Supporting right-to-charge laws does not increase overall statistical fire probability beyond that already present from conventional vehicles.

Conclusion

Across the full spectrum of risk assessment for multi-family parking garages, the evidence supports three central findings.

First, the probability of ignition favors battery-electric vehicles. Propulsion-separated national datasets indicate that internal combustion engine vehicles are approximately six times more likely to experience a vehicle fire than EVs on a per-registered-vehicle basis.¹ This establishes a clear statistical asymmetry.

Second, severity characteristics differ but do not fundamentally increase structural fire load. EV fires may involve longer cooling durations and require attention to stranded energy and potential re-ignition, yet full-scale experiments demonstrate comparable total heat release to conventional vehicle fires.⁶ Building-level protections, including sprinkler systems and ventilation, remain the dominant determinants of outcome.⁵

Third, a narrowly tailored 48-hour post-accident quarantine protocol materially offsets the primary residual EV-specific risk variable: delayed thermal runaway following mechanical damage.³ By temporarily restricting re-entry of collision-involved EVs into enclosed garages and requiring outdoor isolation without charging during the observation period, associations reduce the likelihood of a delayed ignition event occurring within the structure.

When considered together:

  • ICE vehicles present higher statistical fire incidence.¹

  • EVs incorporate advanced monitoring and isolation safeguards.³ ⁴

  • Modern building fire protection systems are propulsion-neutral.⁵

  • A 48-hour quarantine policy further mitigates rare outlier risk.³

From a statistical, engineering, and policy standpoint, permitting EV charging under right-to-charge frameworks does not introduce disproportionate fire risk in multi-family garages. With the addition of a defined post-accident quarantine protocol, any residual EV-specific concern is effectively addressed within a prudent risk management structure.

Sources

¹ Norwegian Directorate for Civil Protection (DSB), Vehicle Fire Statistics (2018–2022).
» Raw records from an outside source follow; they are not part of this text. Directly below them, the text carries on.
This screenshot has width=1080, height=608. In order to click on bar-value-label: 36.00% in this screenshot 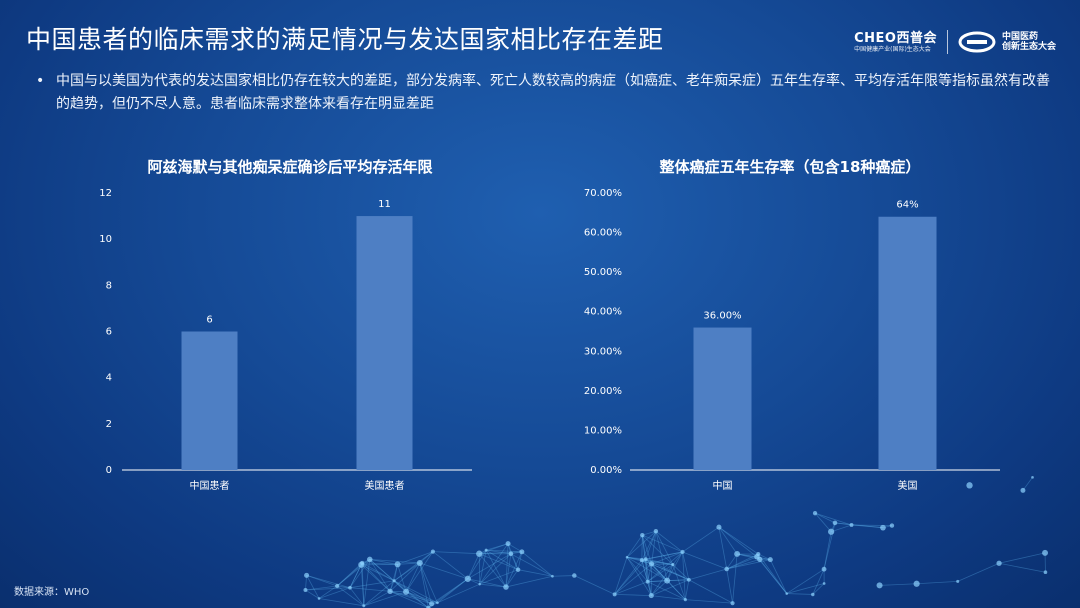, I will do `click(722, 316)`.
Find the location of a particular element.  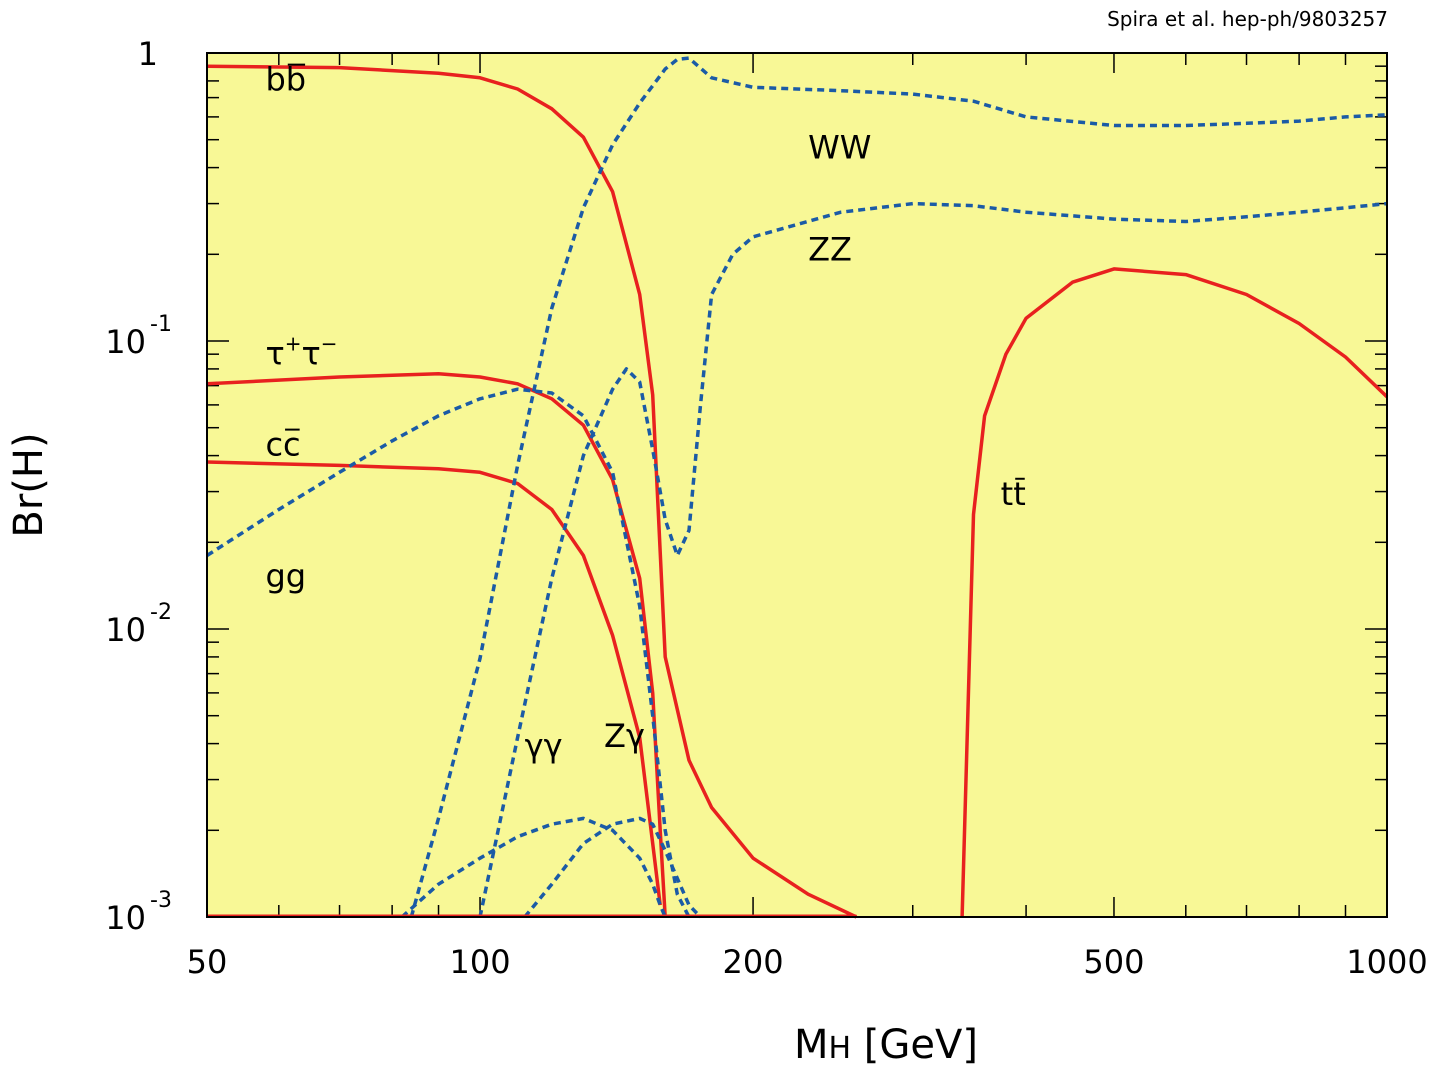

x-tick-label: 100 is located at coordinates (480, 962).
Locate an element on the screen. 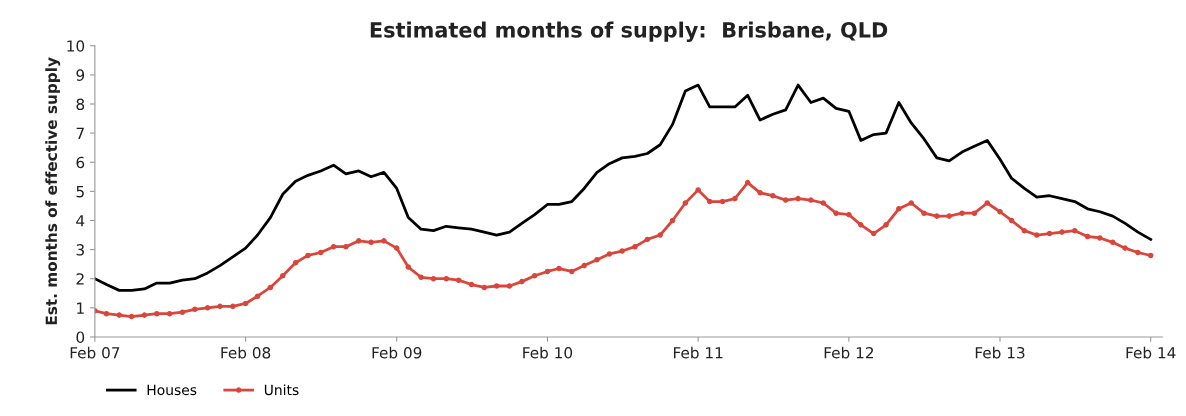 This screenshot has width=1186, height=416. x-tick-label: Feb 10 is located at coordinates (548, 352).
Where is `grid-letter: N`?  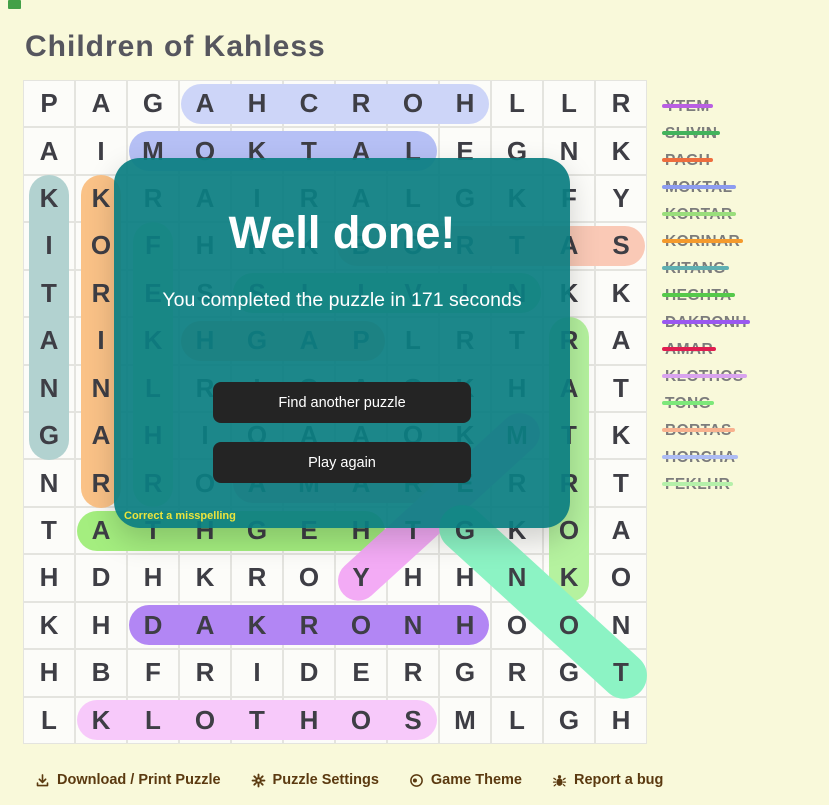
grid-letter: N is located at coordinates (569, 150).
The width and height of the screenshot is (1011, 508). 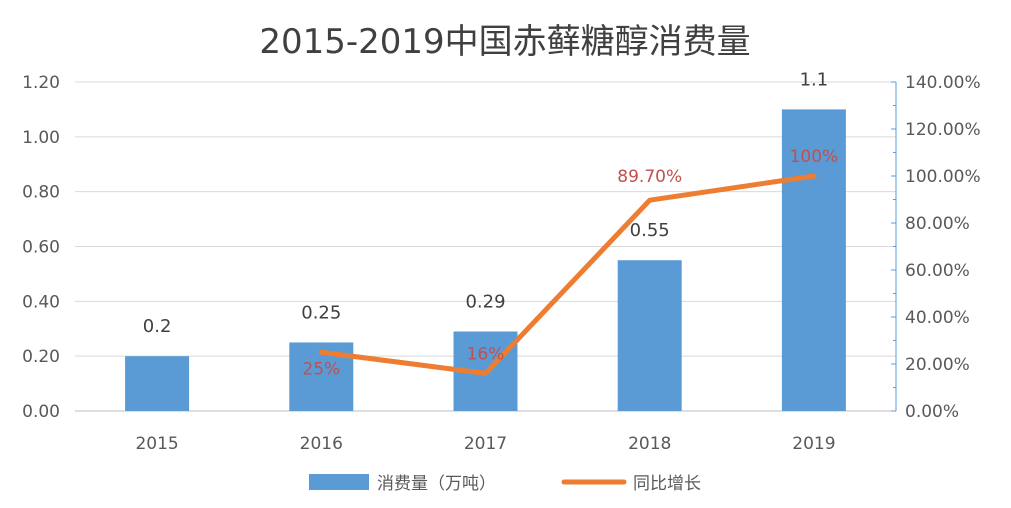 I want to click on right-tick-label: 120.00%, so click(x=943, y=130).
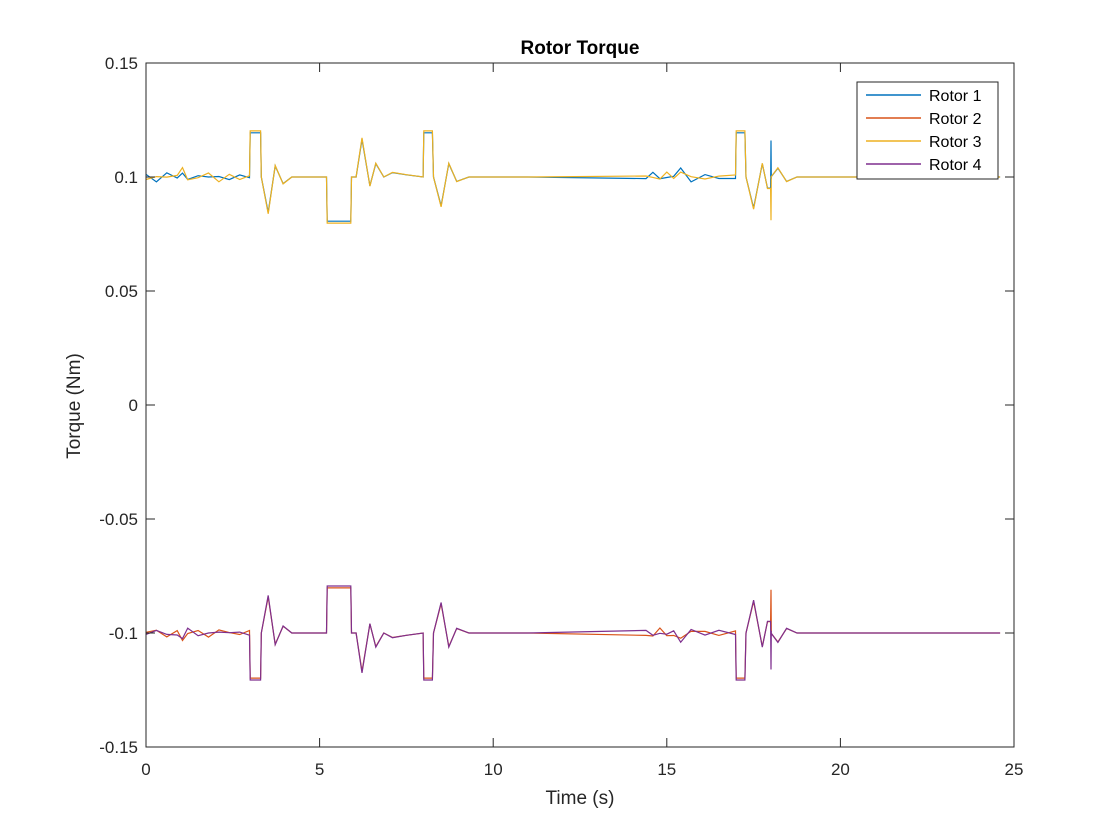 Image resolution: width=1120 pixels, height=840 pixels. I want to click on y-tick-label: 0, so click(134, 406).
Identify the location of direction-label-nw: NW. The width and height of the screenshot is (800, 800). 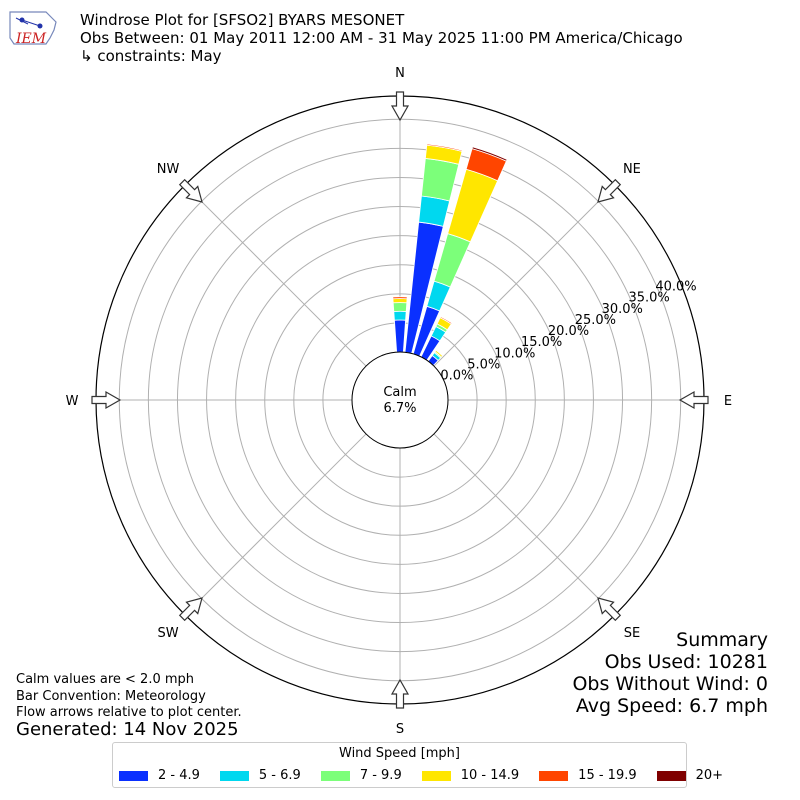
(168, 170).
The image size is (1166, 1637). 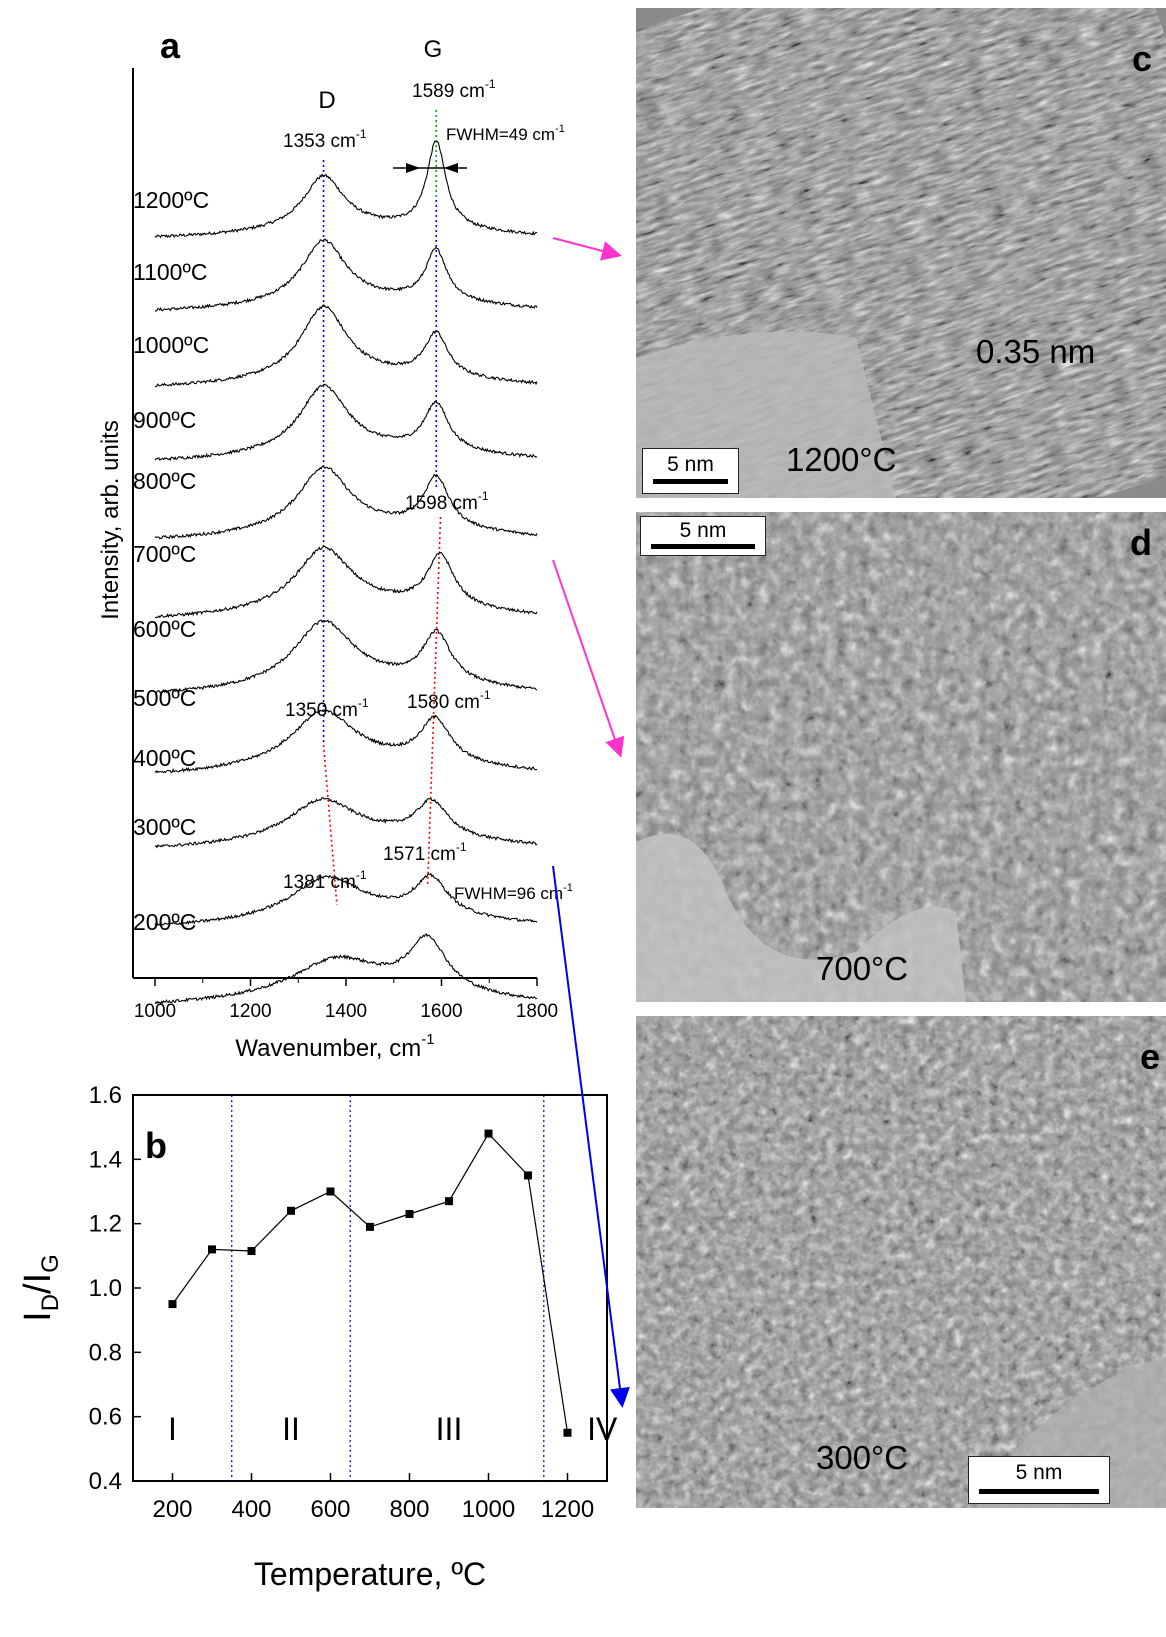 I want to click on annotation-1598: 1598 cm-1, so click(x=447, y=502).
² Swedish Civil Contingencies Agency (MSB), Vehicle Fire Reports (Electrified Vehicle Incidents).

³ Federal Motor Vehicle Safety Standard (FMVSS) 305 – Electric-Powered Vehicles.

⁴ UNECE Regulation No. 100 – Electric Power Train Safety Requirements.

⁵ National Fire Protection Association (NFPA), Vehicle Fires Report (2018–2022 averages).

⁶ RISE Research Institutes of Sweden, ETOX2 Full-Scale Vehicle Fire Experiments (2024).

⁷ Highway Loss Data Institute (HLDI), Non-Crash Fire Losses for Electric Vehicles.

⁸ Federal Motor Vehicle Safety Standard (FMVSS) 301 – Fuel System Integrity.

⁹ U.S. Fire Administration, Electric Vehicle Fire/Rescue Response Operations (2025).